*Your task*.
Here are some entries. Print them exactly as they are.

*Data section*.
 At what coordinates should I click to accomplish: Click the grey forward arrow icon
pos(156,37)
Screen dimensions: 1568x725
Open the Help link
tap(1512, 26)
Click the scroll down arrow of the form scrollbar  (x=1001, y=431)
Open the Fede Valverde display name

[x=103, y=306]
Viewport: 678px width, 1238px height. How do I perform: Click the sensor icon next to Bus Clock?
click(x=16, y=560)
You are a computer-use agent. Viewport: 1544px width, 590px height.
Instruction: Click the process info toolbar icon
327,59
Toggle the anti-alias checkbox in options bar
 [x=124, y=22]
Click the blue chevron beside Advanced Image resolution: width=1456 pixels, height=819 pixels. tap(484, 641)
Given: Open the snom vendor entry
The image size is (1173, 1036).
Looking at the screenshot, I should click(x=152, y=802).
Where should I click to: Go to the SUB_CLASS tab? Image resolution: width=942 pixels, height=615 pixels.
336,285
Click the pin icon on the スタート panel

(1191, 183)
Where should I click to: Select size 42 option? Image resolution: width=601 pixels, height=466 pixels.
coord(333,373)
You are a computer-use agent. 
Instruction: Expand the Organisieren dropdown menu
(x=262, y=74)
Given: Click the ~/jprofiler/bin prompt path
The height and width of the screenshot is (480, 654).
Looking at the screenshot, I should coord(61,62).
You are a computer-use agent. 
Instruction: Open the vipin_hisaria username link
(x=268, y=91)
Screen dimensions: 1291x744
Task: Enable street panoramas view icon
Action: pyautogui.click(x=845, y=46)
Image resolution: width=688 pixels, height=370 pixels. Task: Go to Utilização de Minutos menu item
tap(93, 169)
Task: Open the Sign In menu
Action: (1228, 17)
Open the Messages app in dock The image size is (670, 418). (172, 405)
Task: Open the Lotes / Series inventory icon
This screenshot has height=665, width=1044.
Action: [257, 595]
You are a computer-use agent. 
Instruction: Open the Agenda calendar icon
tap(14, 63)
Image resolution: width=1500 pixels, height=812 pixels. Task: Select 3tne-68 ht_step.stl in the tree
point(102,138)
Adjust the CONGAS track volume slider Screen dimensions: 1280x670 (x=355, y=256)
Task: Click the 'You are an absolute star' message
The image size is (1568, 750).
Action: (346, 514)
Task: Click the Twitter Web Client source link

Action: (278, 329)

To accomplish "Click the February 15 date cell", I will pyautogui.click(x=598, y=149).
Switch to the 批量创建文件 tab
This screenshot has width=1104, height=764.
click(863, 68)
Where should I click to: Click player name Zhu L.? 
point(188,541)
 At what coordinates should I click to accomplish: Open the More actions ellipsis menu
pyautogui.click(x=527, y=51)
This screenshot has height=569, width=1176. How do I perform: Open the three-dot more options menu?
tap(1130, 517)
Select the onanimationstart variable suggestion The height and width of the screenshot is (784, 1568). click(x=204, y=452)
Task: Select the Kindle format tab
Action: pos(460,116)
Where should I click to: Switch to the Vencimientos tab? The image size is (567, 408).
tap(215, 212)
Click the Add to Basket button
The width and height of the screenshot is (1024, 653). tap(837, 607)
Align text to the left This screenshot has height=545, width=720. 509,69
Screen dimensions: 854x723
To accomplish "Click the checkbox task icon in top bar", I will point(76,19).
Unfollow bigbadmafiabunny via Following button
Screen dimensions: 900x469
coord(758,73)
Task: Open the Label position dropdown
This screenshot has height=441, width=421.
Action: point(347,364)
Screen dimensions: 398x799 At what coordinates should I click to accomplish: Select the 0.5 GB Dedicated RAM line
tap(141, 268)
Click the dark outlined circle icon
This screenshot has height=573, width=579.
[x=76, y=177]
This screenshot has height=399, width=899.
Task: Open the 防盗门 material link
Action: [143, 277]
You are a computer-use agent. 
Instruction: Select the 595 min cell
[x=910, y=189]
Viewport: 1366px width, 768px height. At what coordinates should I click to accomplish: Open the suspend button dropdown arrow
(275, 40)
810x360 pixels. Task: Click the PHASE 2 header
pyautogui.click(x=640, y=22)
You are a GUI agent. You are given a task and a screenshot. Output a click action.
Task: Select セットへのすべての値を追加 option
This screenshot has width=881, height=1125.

*Task response*.
 At what coordinates should I click to accomplish: Click the grey forward arrow icon
pos(156,37)
Screen dimensions: 1568x725
Open the Help link
tap(1512, 26)
Click the scroll down arrow of the form scrollbar  (x=1001, y=431)
Open the Fede Valverde display name

[x=103, y=306]
Viewport: 678px width, 1238px height. How do I perform: Click the sensor icon next to Bus Clock?
click(x=16, y=560)
You are a computer-use agent. Viewport: 1544px width, 590px height.
Instruction: Click the process info toolbar icon
327,59
Toggle the anti-alias checkbox in options bar
 [x=124, y=22]
Click the blue chevron beside Advanced Image resolution: width=1456 pixels, height=819 pixels. tap(484, 641)
Given: Open the snom vendor entry
The image size is (1173, 1036).
Looking at the screenshot, I should click(x=152, y=802).
Where should I click to: Go to the SUB_CLASS tab? Image resolution: width=942 pixels, height=615 pixels.
336,285
Click the pin icon on the スタート panel

(1191, 183)
Where should I click to: Select size 42 option? Image resolution: width=601 pixels, height=466 pixels.
coord(333,373)
You are a computer-use agent. 
Instruction: Expand the Organisieren dropdown menu
(x=262, y=74)
Given: Click the ~/jprofiler/bin prompt path
The height and width of the screenshot is (480, 654).
Looking at the screenshot, I should coord(61,62).
You are a computer-use agent. 
Instruction: Open the vipin_hisaria username link
(x=268, y=91)
Screen dimensions: 1291x744
Task: Enable street panoramas view icon
Action: pyautogui.click(x=845, y=46)
Image resolution: width=688 pixels, height=370 pixels. Task: Go to Utilização de Minutos menu item
tap(93, 169)
Task: Open the Sign In menu
Action: (1228, 17)
Open the Messages app in dock The image size is (670, 418). (172, 405)
Task: Open the Lotes / Series inventory icon
This screenshot has height=665, width=1044.
Action: [257, 595]
You are a computer-use agent. 
Instruction: Open the Agenda calendar icon
tap(14, 63)
Image resolution: width=1500 pixels, height=812 pixels. Task: Select 3tne-68 ht_step.stl in the tree
point(102,138)
Adjust the CONGAS track volume slider Screen dimensions: 1280x670 (x=355, y=256)
Task: Click the 'You are an absolute star' message
The image size is (1568, 750).
Action: (346, 514)
Task: Click the Twitter Web Client source link

Action: (278, 329)

To accomplish "Click the February 15 date cell", I will pyautogui.click(x=598, y=149).
Switch to the 批量创建文件 tab
This screenshot has width=1104, height=764.
click(863, 68)
Where should I click to: Click player name Zhu L.? 
point(188,541)
 At what coordinates should I click to accomplish: Open the More actions ellipsis menu
pyautogui.click(x=527, y=51)
This screenshot has height=569, width=1176. How do I perform: Open the three-dot more options menu?
tap(1130, 517)
Select the onanimationstart variable suggestion The height and width of the screenshot is (784, 1568). click(x=204, y=452)
Task: Select the Kindle format tab
Action: pos(460,116)
Where should I click to: Switch to the Vencimientos tab? The image size is (567, 408).
tap(215, 212)
Click the Add to Basket button
The width and height of the screenshot is (1024, 653). tap(837, 607)
Align text to the left This screenshot has height=545, width=720. 509,69
Screen dimensions: 854x723
To accomplish "Click the checkbox task icon in top bar", I will point(76,19).
Unfollow bigbadmafiabunny via Following button
Screen dimensions: 900x469
coord(758,73)
Task: Open the Label position dropdown
This screenshot has height=441, width=421.
Action: point(347,364)
Screen dimensions: 398x799 At what coordinates should I click to accomplish: Select the 0.5 GB Dedicated RAM line
tap(141, 268)
Click the dark outlined circle icon
This screenshot has height=573, width=579.
[x=76, y=177]
This screenshot has height=399, width=899.
Task: Open the 防盗门 material link
Action: [143, 277]
You are a computer-use agent. 
Instruction: Select the 595 min cell
[x=910, y=189]
Viewport: 1366px width, 768px height. At what coordinates should I click to accomplish: Open the suspend button dropdown arrow
(275, 40)
810x360 pixels. Task: Click the PHASE 2 header
pyautogui.click(x=640, y=22)
You are a GUI agent. You are given a task and a screenshot. Output a click action.
Task: Select セットへのすべての値を追加 option
This screenshot has width=881, height=1125.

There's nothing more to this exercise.